Кулаки да прасолы, – им найдено.

Как узнали, что подать сбирают, как коршуны, слетелись. Третью часть скотины угнали тогда из деревни. А скупали-то как? Первая лошадь в двадцати рублях шла, телка шесть – восемь… А сунься ее назад покупать – и все двадцать отдашь.

А на весну голод. Осенью за двадцать четыре копейки мотали, а тут девять гривен, к осени рубль двадцать копеек, зимой рубль семьдесят копеек. Тут пять податей заплатил бы тем же хлебом и сам сыт был бы, а теперь свой же хлеб за восьмерную цену покупай назад. А покупалок-то где взять? Иван Васильевич – вон полтора пуда за десятину жнитва дает, а люди летом по восемь – десять рублей гресть станут! Вот таким молотом-то со всех сторон как по загривку начнет хлопать – тут и выворачивайся, как знаешь.

Приехал тут один господин, – отчего плохо живете? Мы ему, как путному, по пальцам пересчитали.

Послушал, послушал:

– Неверно, машиной извоз подорвете…

И грех и смех. Мы-то, мужики, и то разобрались, ты ж ученый, мозги-то твои при тебе. Извоз?! Придет, конечно, извоз: ему же, Ивану Васильевичу, свой же хлеб повезешь за шесть копеек – четырнадцати копеек с пуду-то уж нет, а харч, а полом, а лошадь изведется, а дома дело кто править станет? Другой об назме толкует: тут на речку вывезти навоз время не урвешь – вези еще его за три версты в поле. Эхе-хе-хе! Толковать-то вас, не зная дела, много охотников, – вникнуть да разобраться только вот некому. Беда кругом: встало дело. Растет нужда в народе из года в год, точно хворь какая негодная. Кто недавно еще в достатке жил, вовсе на нет сошел, а безлошадных больше, чем в городе, стало.

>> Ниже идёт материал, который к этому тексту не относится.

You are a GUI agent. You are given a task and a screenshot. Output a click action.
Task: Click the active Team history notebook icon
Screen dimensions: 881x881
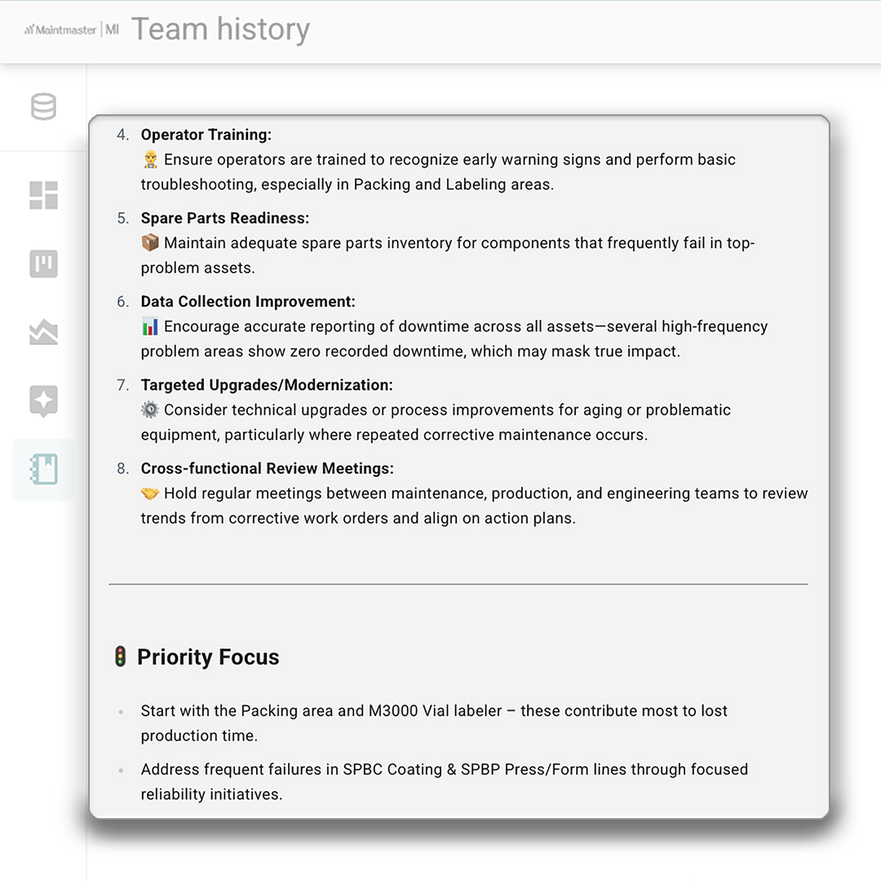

Исаевых дом старинный был, первый дом, – одним годом на нет сошел.

Нелады давно у них шли. Семья большая: за стол 22 рта садилось. Нелады да нелады: ослаб старик, так маленько вроде того что отходить от дел стал; дал волю старшему сыну, а у старшего у самого детей с хозяйкой восемь человек. Младшим братьям обидно: без малого вся работа на него уходит. А праздник придет – старшей снохе да сестрам первая обнова. Младшим снохам опять обида: они за мужей, – братья друг с дружкой схватятся.

Дальше да больше.

– Мы что вас нанялись кормить? Девять ваших ртов, три сестры, двое отец с матерью… Весь год в работе, как каторжные, а что толку?

– Нас двое, – кричит Павел, средний брат, – у Авдея всего ребеночек, Тимофей в солдаты уйдет этой осенью: еще больше того на вас работай. Да еще Николай-то (большак), чем спасибо сказывать, власть забирает. Даве в поле-то при всем народе: «Я те вилами!..» Этак можно?

Николай, желтый, с выпученными напряженными глазами, только смотрит.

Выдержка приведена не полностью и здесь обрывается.